The tour was led by Vanessa Bell, an architectural journalist who does tours of Buenos Aires for locals and foreign tourists. A self-confessed fan of Brutalist architecture, Vanessa pointed out the impressive Hospital Naval among other examples. But what really opened my mind was the lobbies of very unassuming blocks of flats built in the 60s and 70s. Many lobbies display quite stunning original murals, often multimedia and some in ceramics. These murals and original works of art were commissioned in most of the buildings of that period, thanks to an enlightened municipality that promoted art works in residential blocks of flats by granting tax breaks. The Caballito area is particularly rich in examples as it hasn’t really changed much since then. Whereas in other neighbourhoods, such as Belgrano and Recoleta, subsequent periods of gentrification have taken their toll, many parts of Caballito have remained unchanged since that period.

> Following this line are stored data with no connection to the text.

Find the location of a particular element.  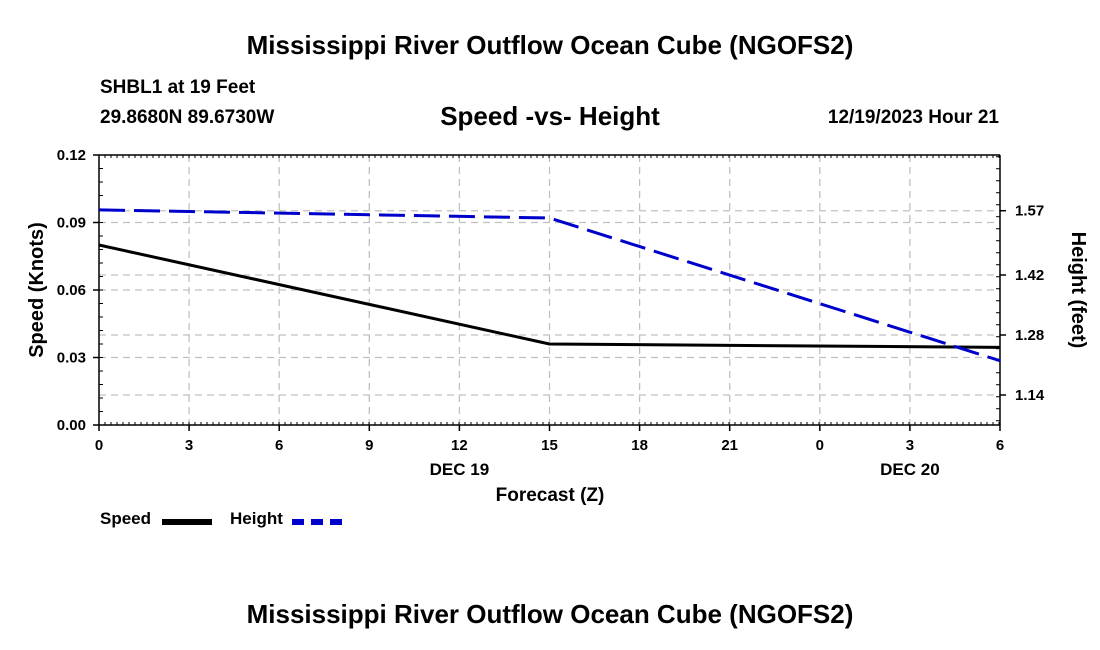

y2-tick-label: 1.28 is located at coordinates (1030, 336).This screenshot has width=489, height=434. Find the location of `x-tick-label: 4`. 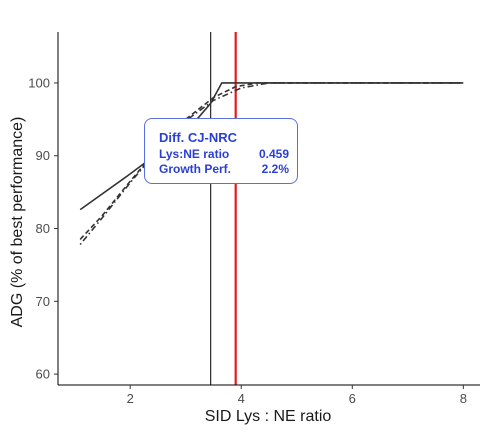

x-tick-label: 4 is located at coordinates (242, 398).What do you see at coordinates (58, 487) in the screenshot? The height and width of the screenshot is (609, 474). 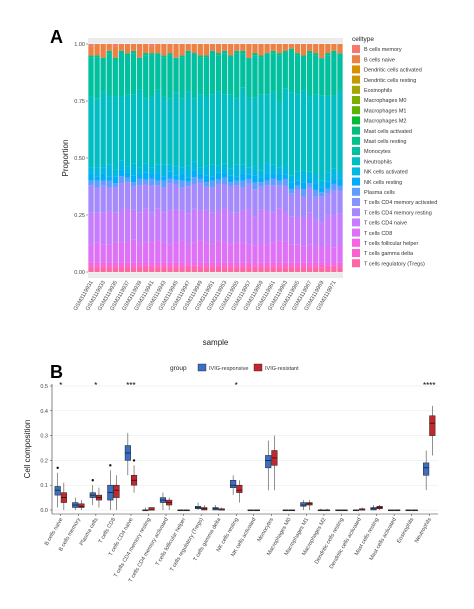 I see `boxplot-responsive-b-cells-naive` at bounding box center [58, 487].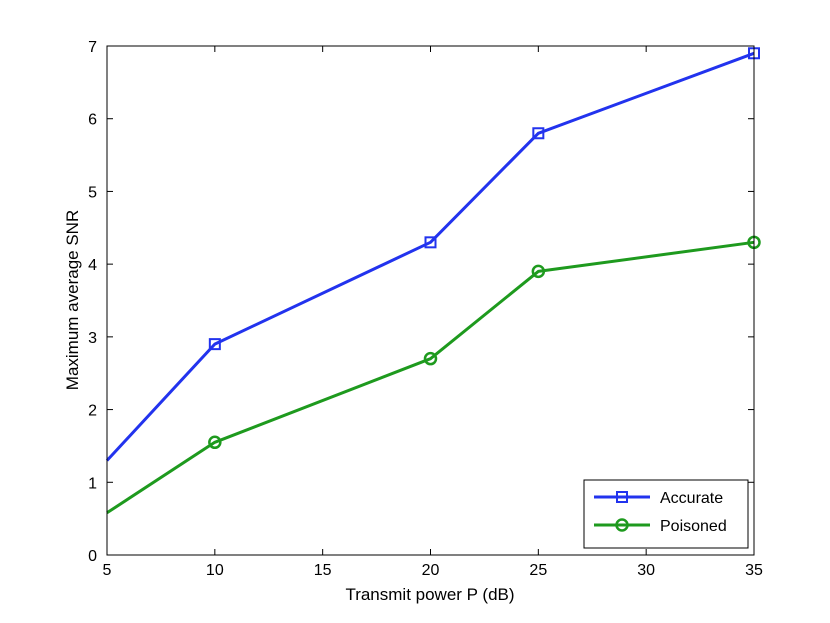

In a group of some 15 people we explored a relatively small area of Caballito, going back and forth along side streets, looking for particular gems that our guide had unearthed on her extensive research and scouting. One of the members of the tour was a professional photographer, Pompi Gutnisky, who took the photos you can see in this article. We also looked at some of Buenos Aires’s famous by-the-hour hotels, which were truly authentic examples of the same period of architecture. They often had a pop motif and great logos. One hotel by-the-hour is actually right beside a Colombo house, in, to quote Vanessa Bell, a classic Argentine juxtaposition.
The tour ended with a well-deserved beer at the delightful bar Rio de Janeiro. It was a great way of clearing the mind of any preconceptions about Caballito and starting a total reboot of the way we perceive the city we live in.
To get out of your comfort zone and do something you don’t usually do, start to look around yourself on your daily commute. Even though it can be hazardous to look up from the pavements of Buenos Aires at the Belle Epoque and Art Nouveau domes and spires above us, I recommend it. But don’t forget to also peer into the lobbies of those unassuming residential blocks of flats that were built in the 60s and 70s too. You may see an artwork that will surprise and inspire you!